Personal information
- Full name: William George Kinnear
- Date of birth: 19 August 1914
- Place of birth: West Brunswick, Victoria
- Date of death: 7 December 1982 (aged 68)
- Place of death: West Brunswick, Victoria
- Original team(s): Brunswick (VFA)

Playing career^{1}
- Years: Club / Games (Goals)
- 1936: Essendon / 3 (1)
- ^{1} Playing statistics correct to the end of 1936.

= Bill Kinnear =

Australian rules footballer, born 1914

William George Kinnear (19 August 1914 – 7 December 1982) was an Australian sportsman who represented Victoria at first-class cricket and played Australian rules football with Essendon in the Victorian Football League (VFL).

Born in West Brunswick, Kinnear came from a strong sporting family with his brother Joe Kinnear playing VFL football at Melbourne and also cricket for Victoria. His nephew Colin later coached the Sydney Swans.

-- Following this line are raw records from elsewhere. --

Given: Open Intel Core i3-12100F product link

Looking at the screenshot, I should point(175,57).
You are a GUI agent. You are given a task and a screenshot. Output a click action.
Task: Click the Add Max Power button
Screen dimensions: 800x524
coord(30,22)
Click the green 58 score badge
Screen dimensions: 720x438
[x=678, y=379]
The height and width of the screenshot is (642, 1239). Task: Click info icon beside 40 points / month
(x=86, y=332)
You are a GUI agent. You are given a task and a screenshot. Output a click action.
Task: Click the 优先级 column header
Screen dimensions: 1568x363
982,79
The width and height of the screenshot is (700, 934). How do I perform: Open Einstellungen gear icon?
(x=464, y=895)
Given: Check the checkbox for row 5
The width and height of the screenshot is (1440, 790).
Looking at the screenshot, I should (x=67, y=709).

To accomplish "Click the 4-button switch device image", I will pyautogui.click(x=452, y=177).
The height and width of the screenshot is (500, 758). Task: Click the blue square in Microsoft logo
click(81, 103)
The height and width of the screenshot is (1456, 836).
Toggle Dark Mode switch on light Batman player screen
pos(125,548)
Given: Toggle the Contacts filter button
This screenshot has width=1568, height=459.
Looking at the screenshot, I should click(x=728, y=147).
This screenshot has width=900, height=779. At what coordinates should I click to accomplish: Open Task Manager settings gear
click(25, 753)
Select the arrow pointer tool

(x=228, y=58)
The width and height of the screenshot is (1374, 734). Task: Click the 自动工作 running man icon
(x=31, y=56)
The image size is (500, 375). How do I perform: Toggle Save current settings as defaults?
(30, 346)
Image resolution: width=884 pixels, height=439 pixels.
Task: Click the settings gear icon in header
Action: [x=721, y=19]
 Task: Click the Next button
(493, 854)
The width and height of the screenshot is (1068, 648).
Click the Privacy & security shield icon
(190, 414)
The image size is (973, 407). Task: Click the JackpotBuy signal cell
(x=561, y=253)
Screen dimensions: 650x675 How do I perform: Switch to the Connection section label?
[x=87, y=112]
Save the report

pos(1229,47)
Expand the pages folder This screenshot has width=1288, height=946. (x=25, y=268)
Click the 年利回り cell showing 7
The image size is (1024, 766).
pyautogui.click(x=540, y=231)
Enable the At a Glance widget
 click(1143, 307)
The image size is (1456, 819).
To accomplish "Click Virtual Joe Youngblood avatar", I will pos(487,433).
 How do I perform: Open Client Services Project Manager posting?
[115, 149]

Kinnear made his only first-class cricket appearance with Victoria during the 1935–36 cricket season, against Tasmania at the Melbourne Cricket Ground. Opening the batting for Victoria, who amassed 531 runs, Kinnear managed to contribute only two of them before being dismissed by future South Melbourne footballer Alan Pearsall.

His football career at the top level was also brief, with three senior games for Essendon in the 1936 VFL season, against North Melbourne, Carlton and Collingwood mid year.